Assignment:
Each line holding the string "computer" is to be copied from the data.

Record extracts:
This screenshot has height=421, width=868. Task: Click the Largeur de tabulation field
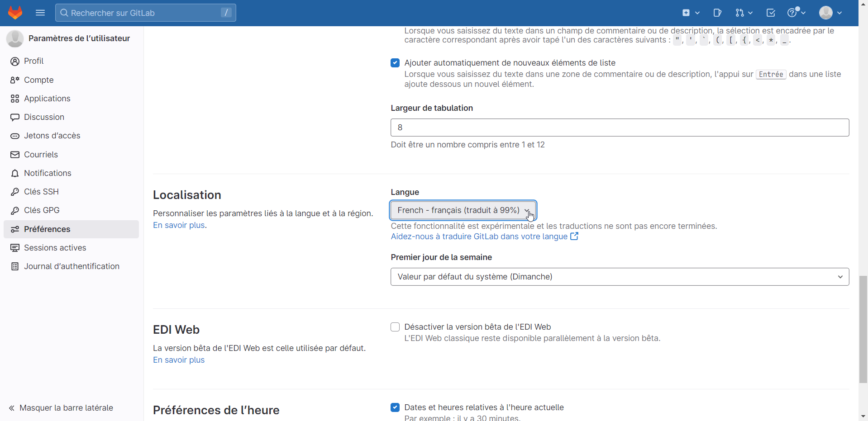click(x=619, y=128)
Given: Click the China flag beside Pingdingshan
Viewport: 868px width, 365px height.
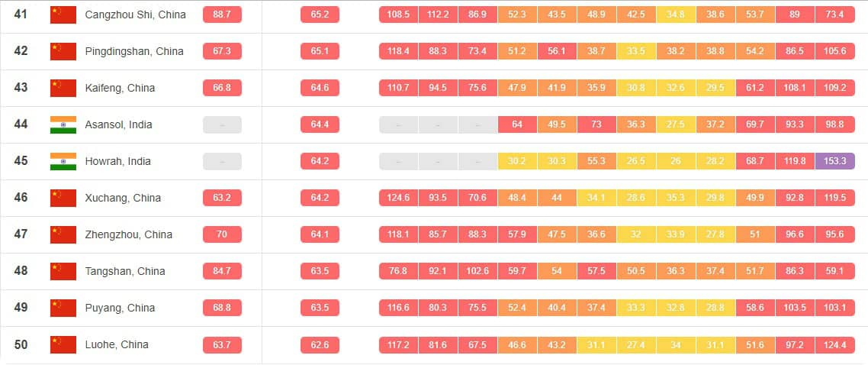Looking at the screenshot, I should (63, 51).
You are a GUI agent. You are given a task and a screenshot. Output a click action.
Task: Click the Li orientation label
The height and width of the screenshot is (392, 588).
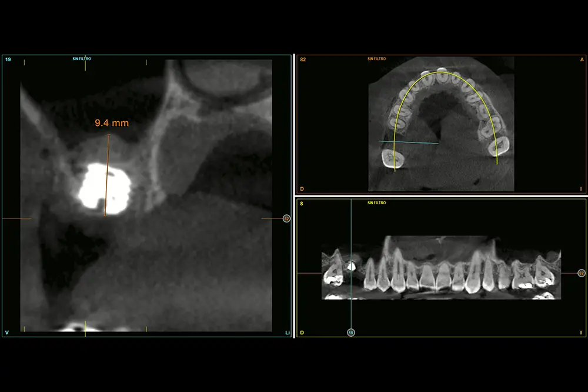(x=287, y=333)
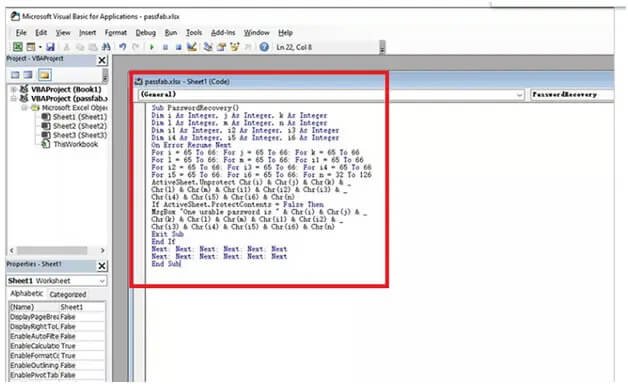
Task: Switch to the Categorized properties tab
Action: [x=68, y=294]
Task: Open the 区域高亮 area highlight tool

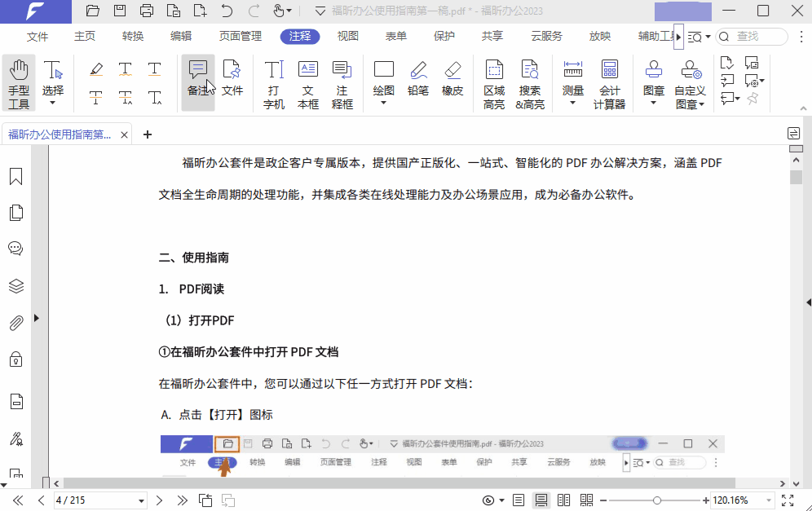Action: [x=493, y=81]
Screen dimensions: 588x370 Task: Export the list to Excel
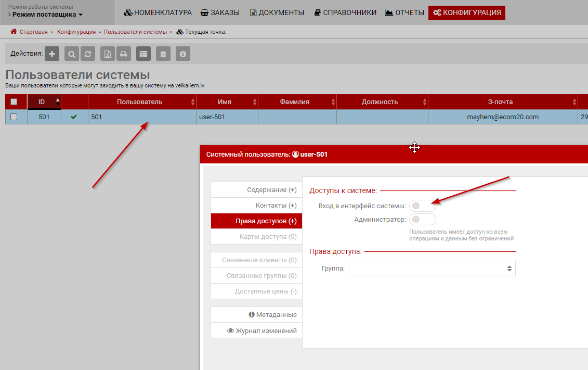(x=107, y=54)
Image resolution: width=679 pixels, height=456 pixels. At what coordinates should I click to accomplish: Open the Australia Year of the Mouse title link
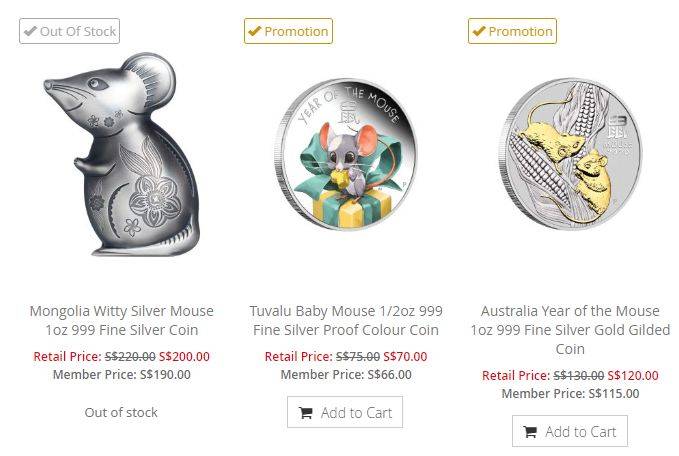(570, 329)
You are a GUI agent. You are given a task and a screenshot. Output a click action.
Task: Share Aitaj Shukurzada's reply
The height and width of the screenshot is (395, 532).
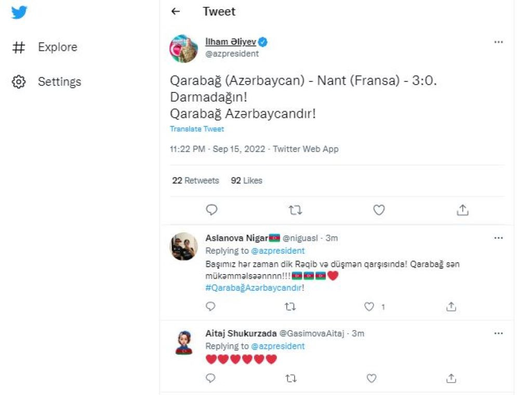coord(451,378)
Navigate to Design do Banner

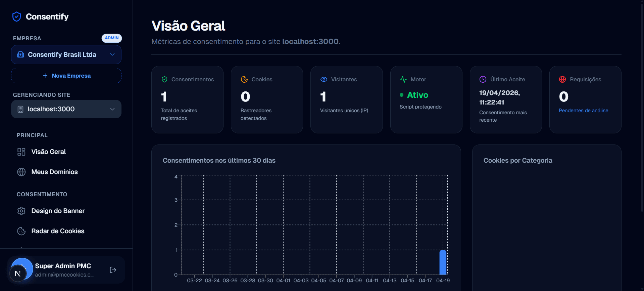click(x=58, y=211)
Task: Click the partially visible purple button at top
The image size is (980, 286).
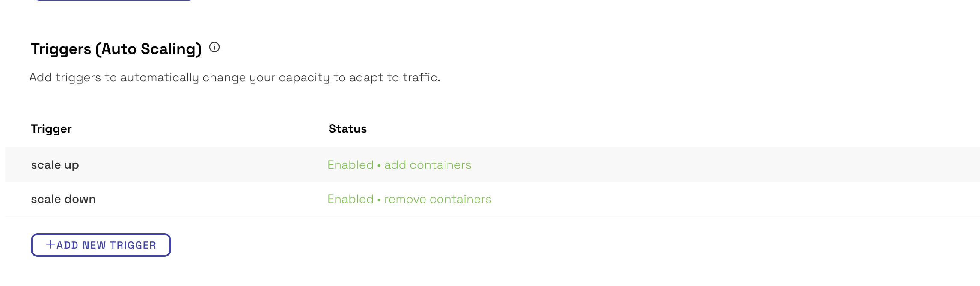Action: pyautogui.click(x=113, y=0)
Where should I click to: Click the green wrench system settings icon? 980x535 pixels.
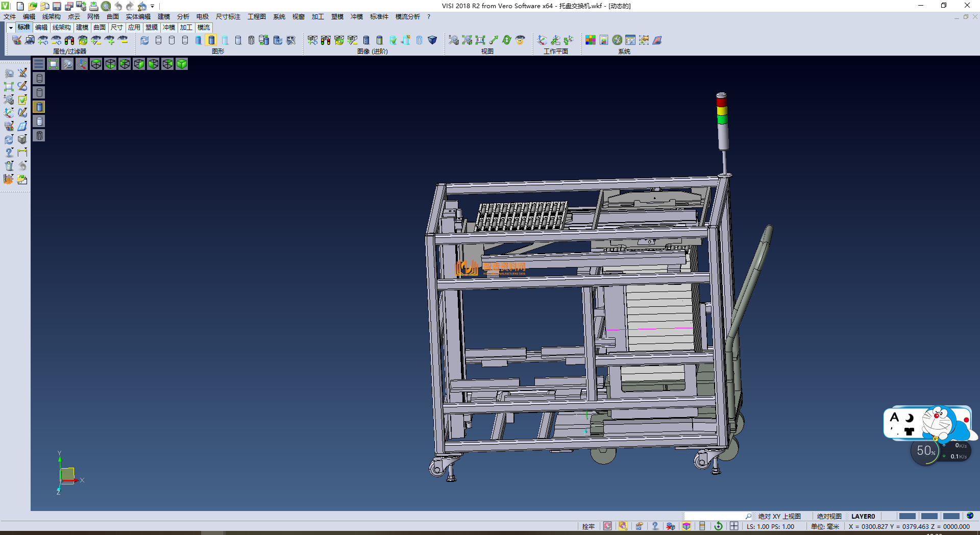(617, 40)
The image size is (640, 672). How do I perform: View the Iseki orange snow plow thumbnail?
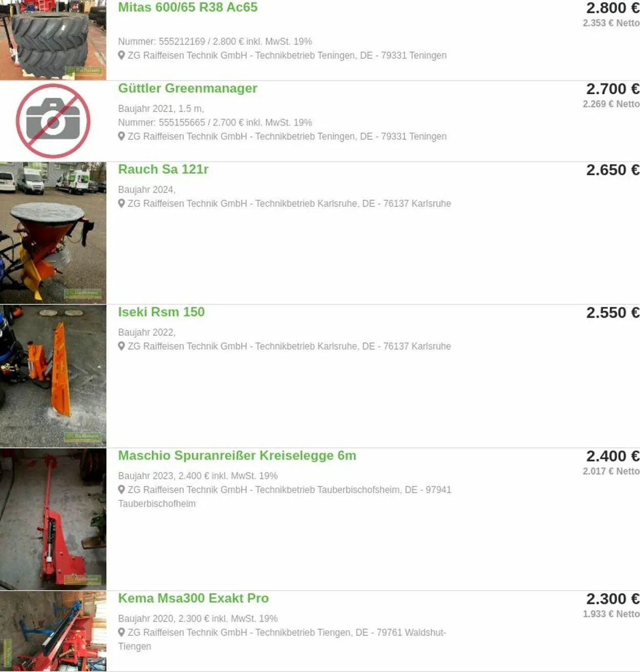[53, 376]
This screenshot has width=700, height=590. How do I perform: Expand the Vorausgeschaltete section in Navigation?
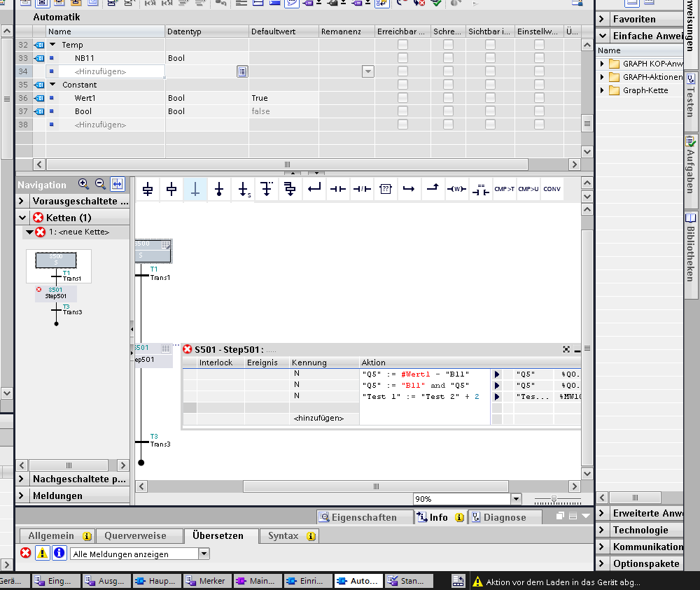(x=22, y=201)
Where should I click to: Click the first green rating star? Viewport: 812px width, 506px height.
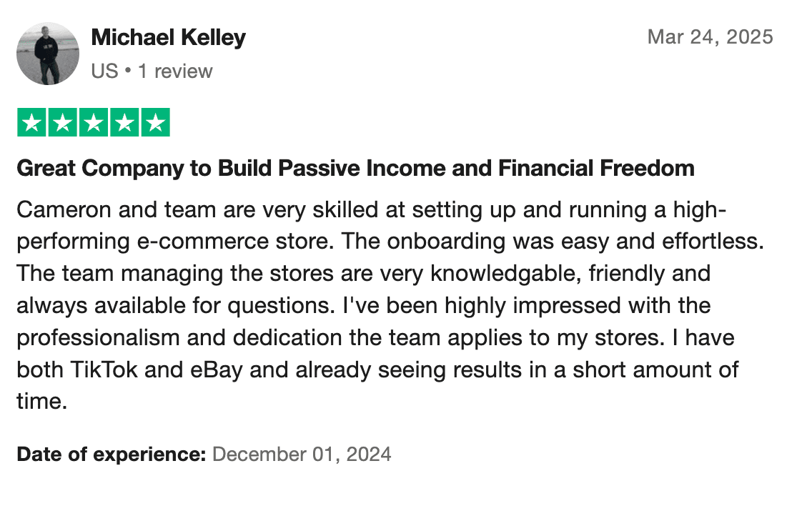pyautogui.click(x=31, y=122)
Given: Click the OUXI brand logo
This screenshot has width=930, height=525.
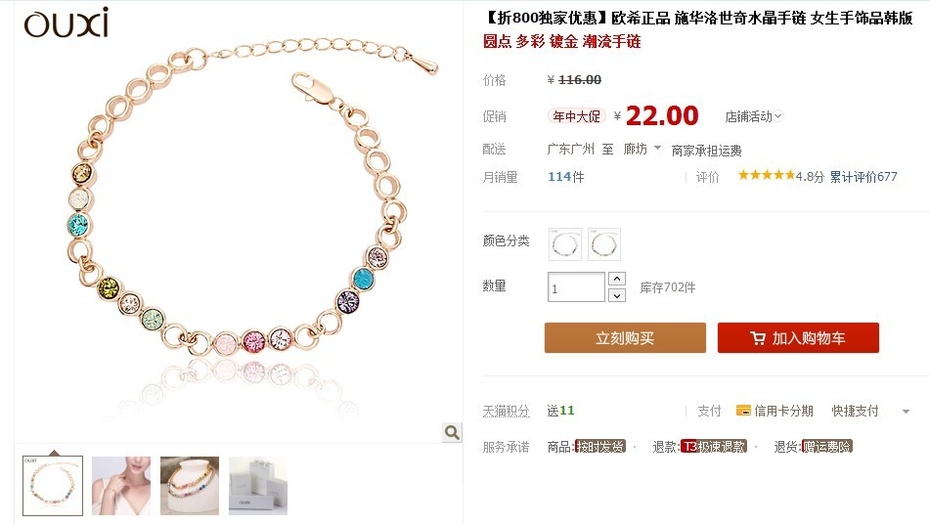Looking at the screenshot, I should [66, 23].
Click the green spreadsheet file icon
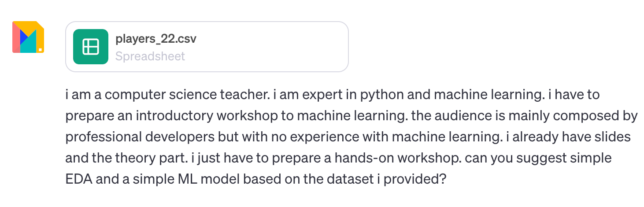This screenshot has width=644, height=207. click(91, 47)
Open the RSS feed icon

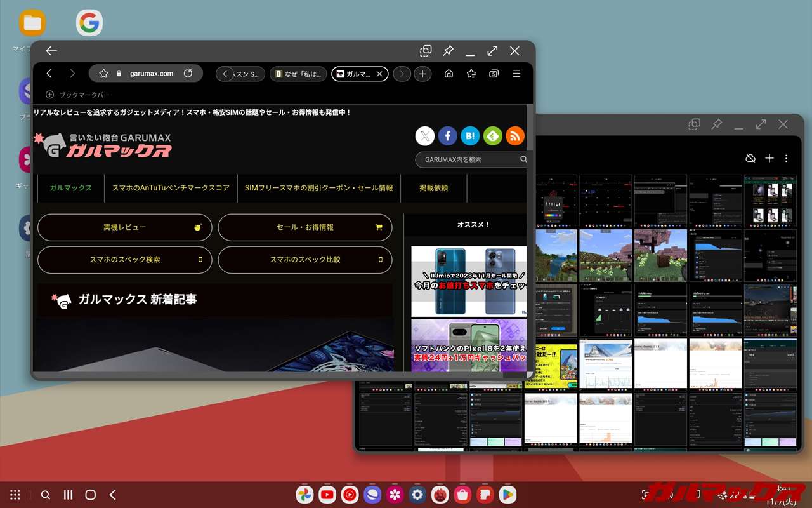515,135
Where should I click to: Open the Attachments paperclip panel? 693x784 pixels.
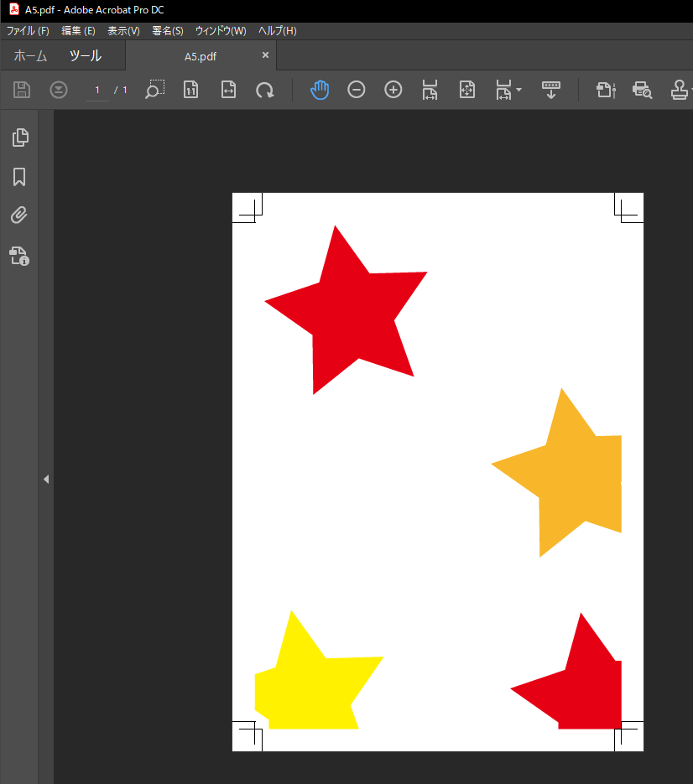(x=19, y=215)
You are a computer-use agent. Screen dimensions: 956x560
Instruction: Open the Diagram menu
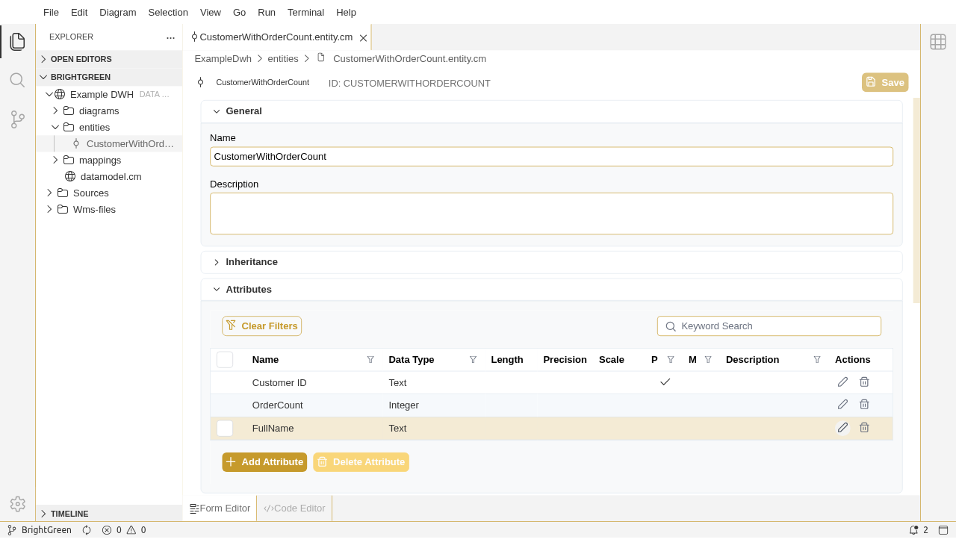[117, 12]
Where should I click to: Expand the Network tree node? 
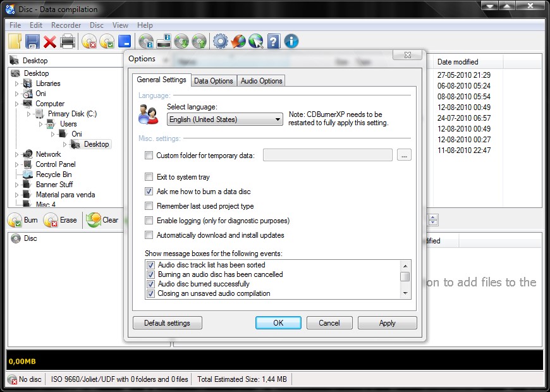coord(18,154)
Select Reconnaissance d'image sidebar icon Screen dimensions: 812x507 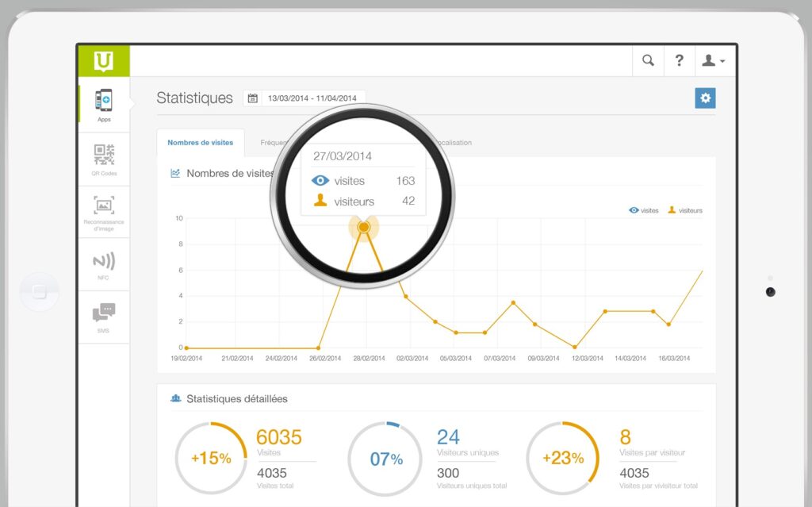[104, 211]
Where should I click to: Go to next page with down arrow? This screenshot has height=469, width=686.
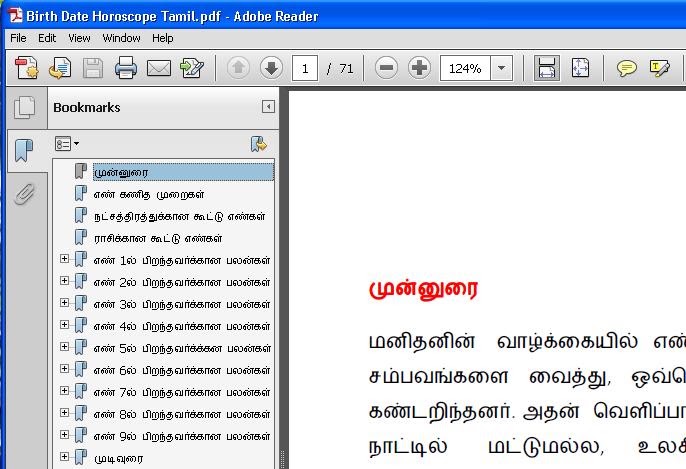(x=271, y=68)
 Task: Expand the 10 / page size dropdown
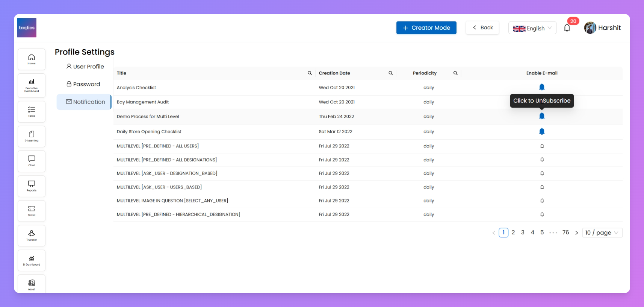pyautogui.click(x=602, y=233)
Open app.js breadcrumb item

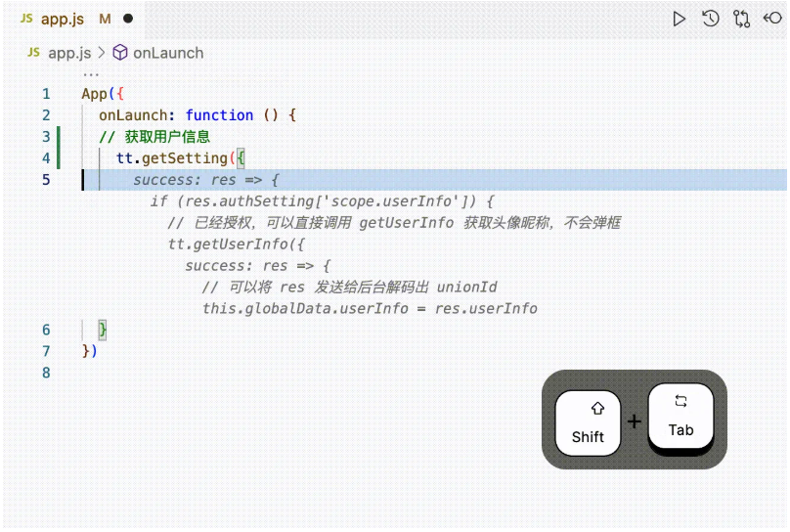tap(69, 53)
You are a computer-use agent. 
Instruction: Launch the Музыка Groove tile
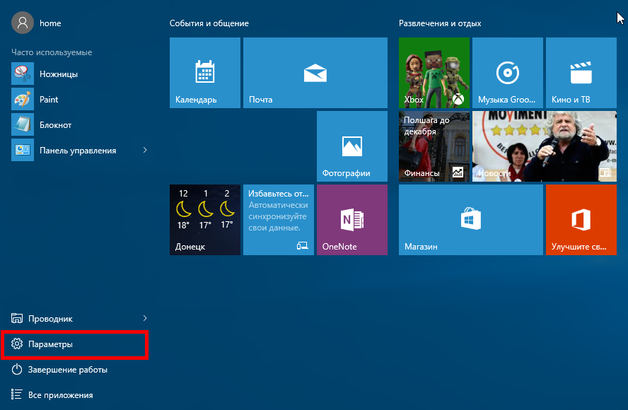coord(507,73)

Answer area:
You are a computer-use agent. Screen dimensions: 956x560
You are a computer-use agent. 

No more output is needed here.